14.12.2020 Presentation KickOff
All coding has been done by at least two people at the same time in Pair-Programming. Therefore, we used Visual Studio Code with Live Share, so everyone could participate and write simultaneously. Because at least two people (sometimes 3 or even all 4) have been coding at the same time, everyone has a basic understanding of A2C and PPO. As requested, we divided the different tasks among us in form of experts.
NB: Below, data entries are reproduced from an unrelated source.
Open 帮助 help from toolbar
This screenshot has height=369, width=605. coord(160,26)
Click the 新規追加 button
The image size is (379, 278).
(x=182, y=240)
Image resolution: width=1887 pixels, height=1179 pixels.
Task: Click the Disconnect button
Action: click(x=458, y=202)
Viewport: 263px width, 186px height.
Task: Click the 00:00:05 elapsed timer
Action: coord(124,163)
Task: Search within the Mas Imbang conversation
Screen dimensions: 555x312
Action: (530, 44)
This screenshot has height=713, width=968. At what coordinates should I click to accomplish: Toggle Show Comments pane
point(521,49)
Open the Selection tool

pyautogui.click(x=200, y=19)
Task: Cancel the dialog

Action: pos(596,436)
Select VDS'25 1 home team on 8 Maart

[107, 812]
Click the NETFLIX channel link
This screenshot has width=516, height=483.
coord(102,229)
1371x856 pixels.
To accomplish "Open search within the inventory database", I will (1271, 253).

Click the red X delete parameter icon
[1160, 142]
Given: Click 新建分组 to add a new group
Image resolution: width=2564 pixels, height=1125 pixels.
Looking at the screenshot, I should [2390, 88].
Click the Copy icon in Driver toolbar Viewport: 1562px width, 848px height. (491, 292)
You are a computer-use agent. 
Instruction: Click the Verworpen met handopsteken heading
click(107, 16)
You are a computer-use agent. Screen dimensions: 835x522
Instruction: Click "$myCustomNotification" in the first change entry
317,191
The division can be seen in the following table:
Topic | Name | Info |
---|---|---|
A2C | ||
Split- & Multihead NN | Sofie | |
Activation | Balthasar | Sigmoid, Softplus, Softmax, TanH, ReLu |
Min-Max-Clamping | Balthasar | |
Loss & Entropy | Balthasar | |
Advantages | Sofie | A2C, TD, 3-Step, Reinforce |
Return | Sofie | |
A2C vs A3C | Sofie | |
----- | ----- | ----- |
PPO | ||
Actor & Critic NN | Lukas | |
Memory, Buffer, Batches | Lukas | |
Hyperparameter | Denny | |
Reward | Denny | |
log_prob & prob_ratio | Denny | |
weighted_probs & clipping | Lukas | |
----- | ----- | ----- |
Slurm | Denny | Slurm Runner |
Parameter Search | Sofie | Grid Search, Evolutionary Algorithm |
Environments + Unity | Lukas | |
Ml-Flow | Balthasar | Measures, Artifacts |
Save and Load Models | Balthasar |